• _Your task_:
Write out the full listing again, exactly as it stands.

• _The records_:

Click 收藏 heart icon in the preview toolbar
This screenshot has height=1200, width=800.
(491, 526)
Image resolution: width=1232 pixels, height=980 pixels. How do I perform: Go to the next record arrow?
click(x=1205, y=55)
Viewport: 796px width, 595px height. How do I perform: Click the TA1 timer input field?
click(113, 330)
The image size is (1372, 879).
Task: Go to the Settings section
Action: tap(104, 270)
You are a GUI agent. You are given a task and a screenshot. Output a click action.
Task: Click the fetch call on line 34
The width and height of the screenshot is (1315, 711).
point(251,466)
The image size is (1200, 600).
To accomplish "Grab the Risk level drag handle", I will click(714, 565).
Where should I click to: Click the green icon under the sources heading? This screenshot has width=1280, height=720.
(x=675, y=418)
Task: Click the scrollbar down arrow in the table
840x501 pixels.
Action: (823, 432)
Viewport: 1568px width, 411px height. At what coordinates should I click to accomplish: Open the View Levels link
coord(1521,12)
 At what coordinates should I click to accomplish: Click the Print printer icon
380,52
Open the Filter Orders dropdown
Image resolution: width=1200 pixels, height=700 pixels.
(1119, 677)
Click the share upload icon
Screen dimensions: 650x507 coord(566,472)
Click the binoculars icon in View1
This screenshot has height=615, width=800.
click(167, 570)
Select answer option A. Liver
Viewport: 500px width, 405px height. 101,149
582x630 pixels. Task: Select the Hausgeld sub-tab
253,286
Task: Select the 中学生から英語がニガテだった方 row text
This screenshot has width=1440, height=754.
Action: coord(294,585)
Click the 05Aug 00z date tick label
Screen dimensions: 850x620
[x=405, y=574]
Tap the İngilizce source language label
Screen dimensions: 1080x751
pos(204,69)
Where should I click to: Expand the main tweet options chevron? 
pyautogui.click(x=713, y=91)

• _Solution_:
Click 收藏 heart icon in the preview toolbar
This screenshot has height=1200, width=800.
(491, 526)
Image resolution: width=1232 pixels, height=980 pixels. How do I perform: Go to the next record arrow?
click(x=1205, y=55)
Viewport: 796px width, 595px height. How do I perform: Click the TA1 timer input field?
click(113, 330)
The image size is (1372, 879).
Task: Go to the Settings section
Action: tap(104, 270)
You are a GUI agent. You are given a task and a screenshot. Output a click action.
Task: Click the fetch call on line 34
The width and height of the screenshot is (1315, 711).
point(251,466)
The image size is (1200, 600).
To accomplish "Grab the Risk level drag handle", I will click(714, 565).
Where should I click to: Click the green icon under the sources heading? This screenshot has width=1280, height=720.
(x=675, y=418)
Task: Click the scrollbar down arrow in the table
840x501 pixels.
Action: (823, 432)
Viewport: 1568px width, 411px height. At what coordinates should I click to accomplish: Open the View Levels link
coord(1521,12)
 At what coordinates should I click to accomplish: Click the Print printer icon
380,52
Open the Filter Orders dropdown
Image resolution: width=1200 pixels, height=700 pixels.
(1119, 677)
Click the share upload icon
Screen dimensions: 650x507 coord(566,472)
Click the binoculars icon in View1
This screenshot has height=615, width=800.
click(167, 570)
Select answer option A. Liver
Viewport: 500px width, 405px height. 101,149
582x630 pixels. Task: Select the Hausgeld sub-tab
253,286
Task: Select the 中学生から英語がニガテだった方 row text
This screenshot has width=1440, height=754.
Action: coord(294,585)
Click the 05Aug 00z date tick label
Screen dimensions: 850x620
[x=405, y=574]
Tap the İngilizce source language label
Screen dimensions: 1080x751
pos(204,69)
Where should I click to: Expand the main tweet options chevron? 
pyautogui.click(x=713, y=91)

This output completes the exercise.